VedantaNY-10M

This repository contains the source code for the paper Ancient Wisdom, Modern Tools: Exploring Retrieval-Augmented LLMs for Ancient Indian Philosophy.

Outstanding Paper at Machine Learning for Ancient Languages (ACL Workshop), 2024

Citing this work

If you find this work useful in your research, please consider citing:

@inproceedings{mandikal2024vedantany10m,
  title = "Ancient Wisdom, Modern Tools: Exploring Retrieval-Augmented {LLM}s for {A}ncient {I}ndian Philosophy",
  author = "Mandikal, Priyanka",
  booktitle = "Proceedings of the 1st Workshop on Machine Learning for Ancient Languages (ML4AL 2024)",
  year = "2024",
  publisher = "Association for Computational Linguistics",
}

Overview

LLMs have revolutionized the landscape of information retrieval and knowledge dissemination. However, their application in specialized areas is often hindered by factual inaccuracies and hallucinations, especially in long-tail knowledge distributions. We explore the potential of retrieval-augmented generation (RAG) models for long-form question answering (LFQA) in a specialized knowledge domain. We present VedantaNY-10M, a dataset curated from extensive public discourses on the ancient Indian philosophy of Advaita Vedanta. We develop and benchmark a RAG model against a standard, non-RAG LLM, focusing on transcription, retrieval, and generation performance. Human evaluations by computational linguists and domain experts show that the RAG model significantly outperforms the standard model in producing factual and comprehensive responses having fewer hallucinations. In addition, a keyword-based hybrid retriever that emphasizes unique low-frequency terms further improves results. Our study provides insights into effectively integrating modern large language models with ancient knowledge systems.

Dataset

We use transcripts for 612 lectures on the Indian philosophy of Advaita Vedanta from the Vedanta Society of New York (VSNY). They are automatically generated from the OpenAI Whisper large-v2 model.

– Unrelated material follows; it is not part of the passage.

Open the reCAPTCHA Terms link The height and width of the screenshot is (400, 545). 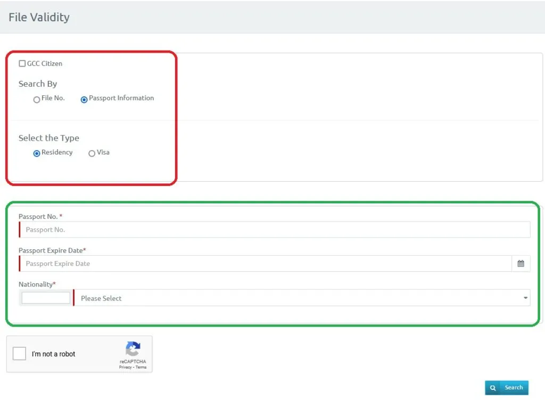(x=141, y=368)

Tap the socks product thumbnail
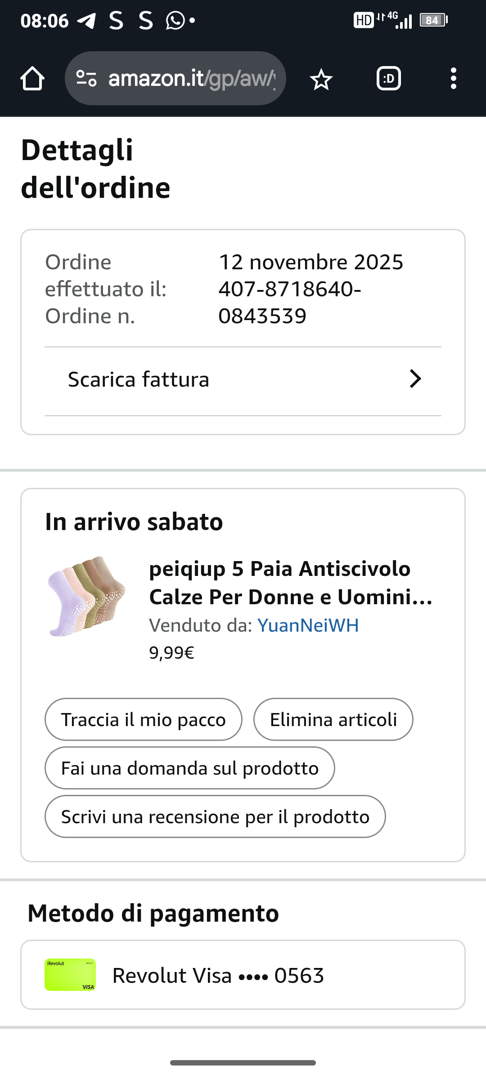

Code for generating transcripts is provided in the transcription folder. Please follow the steps below:

Download audio: You can either generate transcripts for all videos on VSNY's YouTube channel up to the current date or use the videos used in the paper (up to March 24th 2024). The list of videos used is provided in bot.csv. Download the csv file and place it in data/metadata/large-v2/episodes.
- Download audio files using the list used in the paper:
```
python transcription/download_audio.py --download-from-csv --csv-file bot.csv
```
- Alternately, download all audio files from VSNY up to the current date:
```
python transcription/download_audio.py
```
- To update the list from time-to-time, you can use the --skip-saved flag:
```
python transcription/download_audio.py --skip-saved
```
Split audio: Based on available resources, split the metadata into chunks that can be processed in parallel.
- Single machine: number of chunks is 1 by default (n=1)
```
python split_audio.py
```
- Multiple GPUs and/or machines: Set n as per your requirement
```
python split_audio.py --n 8
```
Generate transcripts:
- To run on a single machine, you can run the following command:
```
python transcription/run_whisper.py
```
- To run in parallel, please edit scripts/run_whisper.sh as per your requirements and run as:
```
bash scripts/run_whisper.sh
```

Once the transcription is complete, the data folder should contain all the transcript data to be chunked, embedded and stored in the vectordb.

Setup

Conda environment

Create a conda environment called 'vedantany10m':

conda create -n vedantany10m python=3.10
conda activate vedantany10m

Install required packages:
```
pip install -r requirements.txt 
```

Install spacy models

python -m spacy download en_core_web_sm
python -m spacy download en_core_web_lg

Verify installation

Make sure that you are able to import the following packages in python without any errors:

import torch
from transformers import AutoModelForCausalLM, AutoTokenizer
from langchain.text_splitter import RecursiveCharacterTextSplitter
from utils.tfidf_retriever import CustomTFIDFRetriever
from utils.ensemble_retriever import CustomEnsembleRetriever

OpenAI & Pinecone API keys (optional)

Note: If you plan to use an open-source embedder (Nomic), LLM (Mixtral) and VectorDB (ChromaDB), you can skip this section.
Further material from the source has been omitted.